ここでは、資料館の人が懇切丁寧に伊勢型紙について教えてくれます。「突彫」「錐(きり)彫」「道具彫」「縞(しま)彫」の4技法についてはここで教えていただきました。それぞれに違うノウハウがあります。
説明すると長いので詳しく知りたい方はこちらのページで。
資料館の一室では、若い人に技術講習も行われていました。
次に大阪歴史博物館で開催されていた「日本のわざと美」展へ。
工芸部門の重要無形文化財の作品展なんですが、その一企画として、伊勢型紙の実演がありました。4技法それぞれの名人が並んで実演するという贅沢な企画です。
それぞれじっくりお話を伺いました。「50枚の型紙」の話もこのとき。染色職人さんの技も超人的なもので、「ぱさっと型を置いたらもう位置が合ってる。歩幅で位置を測っているらしい」とか、「彫ったときのムラを染色の時に直してしまう」とか途方もない世界です。
最近は文化財行政も、道具や材料など周辺の産業にも目が届いているらしく、漆の刷毛、濾紙、織機などの仕事を紹介するパネル展示があって面白く見られました。
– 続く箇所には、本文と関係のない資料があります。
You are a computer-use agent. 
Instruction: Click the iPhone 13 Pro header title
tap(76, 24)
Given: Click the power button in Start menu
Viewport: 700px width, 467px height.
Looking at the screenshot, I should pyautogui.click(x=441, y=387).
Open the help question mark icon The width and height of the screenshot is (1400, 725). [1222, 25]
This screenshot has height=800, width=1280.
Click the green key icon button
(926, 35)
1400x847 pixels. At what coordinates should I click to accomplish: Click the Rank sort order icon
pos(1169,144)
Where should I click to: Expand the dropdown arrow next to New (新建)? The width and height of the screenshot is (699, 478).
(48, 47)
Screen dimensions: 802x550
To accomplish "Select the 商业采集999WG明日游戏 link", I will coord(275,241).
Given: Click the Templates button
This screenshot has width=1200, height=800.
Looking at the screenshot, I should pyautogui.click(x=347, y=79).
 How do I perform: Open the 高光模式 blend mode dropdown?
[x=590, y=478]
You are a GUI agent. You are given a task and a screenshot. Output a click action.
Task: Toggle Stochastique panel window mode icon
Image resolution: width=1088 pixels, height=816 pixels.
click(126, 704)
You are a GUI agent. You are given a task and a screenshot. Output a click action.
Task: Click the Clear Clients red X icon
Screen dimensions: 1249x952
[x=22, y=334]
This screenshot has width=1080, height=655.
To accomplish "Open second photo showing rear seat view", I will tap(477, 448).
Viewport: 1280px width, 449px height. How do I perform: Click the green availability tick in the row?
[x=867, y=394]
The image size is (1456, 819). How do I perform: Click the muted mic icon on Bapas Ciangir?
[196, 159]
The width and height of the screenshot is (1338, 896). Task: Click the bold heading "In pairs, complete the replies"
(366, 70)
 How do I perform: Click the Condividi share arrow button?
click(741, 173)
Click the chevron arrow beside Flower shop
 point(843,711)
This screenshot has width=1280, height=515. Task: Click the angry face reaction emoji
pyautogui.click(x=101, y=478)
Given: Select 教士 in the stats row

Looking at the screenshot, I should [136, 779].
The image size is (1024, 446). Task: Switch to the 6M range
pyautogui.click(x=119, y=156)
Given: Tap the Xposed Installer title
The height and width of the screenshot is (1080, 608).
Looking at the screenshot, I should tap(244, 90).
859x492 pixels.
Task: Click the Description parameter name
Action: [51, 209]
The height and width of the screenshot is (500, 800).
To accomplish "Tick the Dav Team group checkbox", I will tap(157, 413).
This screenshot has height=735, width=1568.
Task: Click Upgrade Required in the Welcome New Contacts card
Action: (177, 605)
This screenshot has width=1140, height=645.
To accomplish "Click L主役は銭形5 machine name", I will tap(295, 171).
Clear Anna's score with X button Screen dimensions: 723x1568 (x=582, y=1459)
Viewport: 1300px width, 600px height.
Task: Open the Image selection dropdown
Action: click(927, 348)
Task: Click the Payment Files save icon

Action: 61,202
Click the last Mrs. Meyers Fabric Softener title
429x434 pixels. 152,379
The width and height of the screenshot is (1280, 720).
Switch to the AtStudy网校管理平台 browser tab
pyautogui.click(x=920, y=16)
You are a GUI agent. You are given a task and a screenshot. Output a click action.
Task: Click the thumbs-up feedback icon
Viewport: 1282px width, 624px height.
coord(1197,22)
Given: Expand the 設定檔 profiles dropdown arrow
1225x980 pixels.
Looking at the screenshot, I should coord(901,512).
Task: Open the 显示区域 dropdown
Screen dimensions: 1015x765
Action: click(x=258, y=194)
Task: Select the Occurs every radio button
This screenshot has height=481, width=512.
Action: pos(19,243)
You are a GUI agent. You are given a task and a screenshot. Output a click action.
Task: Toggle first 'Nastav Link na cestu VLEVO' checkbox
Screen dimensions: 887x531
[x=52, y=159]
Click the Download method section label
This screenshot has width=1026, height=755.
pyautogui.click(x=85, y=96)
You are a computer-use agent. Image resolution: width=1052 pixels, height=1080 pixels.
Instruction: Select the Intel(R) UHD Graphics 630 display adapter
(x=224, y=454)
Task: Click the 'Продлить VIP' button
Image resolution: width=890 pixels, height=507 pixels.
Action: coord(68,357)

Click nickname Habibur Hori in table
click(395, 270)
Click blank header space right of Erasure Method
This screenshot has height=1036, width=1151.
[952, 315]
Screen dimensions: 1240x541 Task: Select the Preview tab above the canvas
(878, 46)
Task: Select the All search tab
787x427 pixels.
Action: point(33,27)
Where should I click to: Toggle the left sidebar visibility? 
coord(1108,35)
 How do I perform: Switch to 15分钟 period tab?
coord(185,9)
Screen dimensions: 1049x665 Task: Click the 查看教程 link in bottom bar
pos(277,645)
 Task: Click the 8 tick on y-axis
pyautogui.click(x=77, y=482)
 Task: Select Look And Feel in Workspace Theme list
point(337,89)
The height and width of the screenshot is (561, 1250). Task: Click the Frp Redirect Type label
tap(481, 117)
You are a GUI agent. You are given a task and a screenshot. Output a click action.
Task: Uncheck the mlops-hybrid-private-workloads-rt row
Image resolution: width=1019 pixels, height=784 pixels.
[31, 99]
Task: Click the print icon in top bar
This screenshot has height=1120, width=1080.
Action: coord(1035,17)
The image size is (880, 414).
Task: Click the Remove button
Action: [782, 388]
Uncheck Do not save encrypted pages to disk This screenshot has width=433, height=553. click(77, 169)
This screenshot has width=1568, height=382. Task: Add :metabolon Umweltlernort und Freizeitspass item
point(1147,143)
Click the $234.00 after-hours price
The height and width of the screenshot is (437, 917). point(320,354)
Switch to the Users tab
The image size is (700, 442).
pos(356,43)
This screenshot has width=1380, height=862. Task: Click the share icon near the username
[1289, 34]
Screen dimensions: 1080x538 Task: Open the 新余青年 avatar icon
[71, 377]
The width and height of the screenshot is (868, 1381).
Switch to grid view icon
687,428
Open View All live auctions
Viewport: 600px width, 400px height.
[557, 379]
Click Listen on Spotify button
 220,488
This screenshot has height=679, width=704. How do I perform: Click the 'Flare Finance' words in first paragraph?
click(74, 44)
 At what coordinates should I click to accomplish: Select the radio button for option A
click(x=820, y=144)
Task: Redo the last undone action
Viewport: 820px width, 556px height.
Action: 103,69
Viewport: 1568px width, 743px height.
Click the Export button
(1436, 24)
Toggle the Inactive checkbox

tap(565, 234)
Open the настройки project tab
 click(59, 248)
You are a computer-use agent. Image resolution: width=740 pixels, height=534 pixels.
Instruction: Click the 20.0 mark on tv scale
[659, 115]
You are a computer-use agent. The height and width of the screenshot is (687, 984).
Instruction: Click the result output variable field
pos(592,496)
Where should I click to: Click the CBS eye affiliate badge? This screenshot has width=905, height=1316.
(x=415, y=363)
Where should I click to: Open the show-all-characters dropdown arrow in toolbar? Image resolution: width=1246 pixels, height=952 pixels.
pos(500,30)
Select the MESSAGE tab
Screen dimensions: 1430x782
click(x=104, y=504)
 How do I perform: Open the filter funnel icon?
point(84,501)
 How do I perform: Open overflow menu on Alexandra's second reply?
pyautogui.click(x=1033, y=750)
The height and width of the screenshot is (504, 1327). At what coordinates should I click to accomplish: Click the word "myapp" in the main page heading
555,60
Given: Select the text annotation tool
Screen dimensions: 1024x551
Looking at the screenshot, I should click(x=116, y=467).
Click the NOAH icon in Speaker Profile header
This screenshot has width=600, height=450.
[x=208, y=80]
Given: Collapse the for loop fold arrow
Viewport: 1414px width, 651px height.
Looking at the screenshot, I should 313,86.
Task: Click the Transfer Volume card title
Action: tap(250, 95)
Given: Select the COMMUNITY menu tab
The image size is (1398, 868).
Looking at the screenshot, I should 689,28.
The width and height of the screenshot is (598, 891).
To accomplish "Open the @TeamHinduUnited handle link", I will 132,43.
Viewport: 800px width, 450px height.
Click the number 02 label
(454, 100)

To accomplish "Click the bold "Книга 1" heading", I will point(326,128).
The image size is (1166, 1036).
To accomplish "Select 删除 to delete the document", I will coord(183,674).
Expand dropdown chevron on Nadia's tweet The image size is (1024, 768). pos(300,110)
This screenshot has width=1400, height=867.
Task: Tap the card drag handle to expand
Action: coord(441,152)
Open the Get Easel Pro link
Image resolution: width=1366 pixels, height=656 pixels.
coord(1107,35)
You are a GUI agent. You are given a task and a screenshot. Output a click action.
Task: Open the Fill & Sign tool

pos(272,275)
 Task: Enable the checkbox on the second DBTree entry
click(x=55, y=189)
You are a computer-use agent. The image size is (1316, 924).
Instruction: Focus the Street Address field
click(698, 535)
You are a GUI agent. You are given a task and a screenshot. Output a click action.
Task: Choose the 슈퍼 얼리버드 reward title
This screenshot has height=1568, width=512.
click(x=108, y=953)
最後に京都のみやこめっせで開かれた「伊勢形紙展2006」。
こちらは伊勢型紙の明かりや額、屏風、しおり等々、伊勢型紙が主役になったアート主体の展示会でした。
表に出ていいじゃないかという考えもできますが、やはり本来、型紙は染めるためのもの。こういう展開には当事者にも複雑な思いがあるようです。
来場者に親しんでもらおうと、伊勢型紙のしおりを作る体験コーナーもありました。
古くなるほど深みを増すという柿渋の落ち着いた色合い、香りが広がっています。
と見てきたら、私もやってみたくなってつい、「伊勢型紙体験キット」なるものを買ってしまいました(笑)
(しおりはおまけにもらったものです)
染色は大層だけど、ステンシルに使ってみようかなと思っています。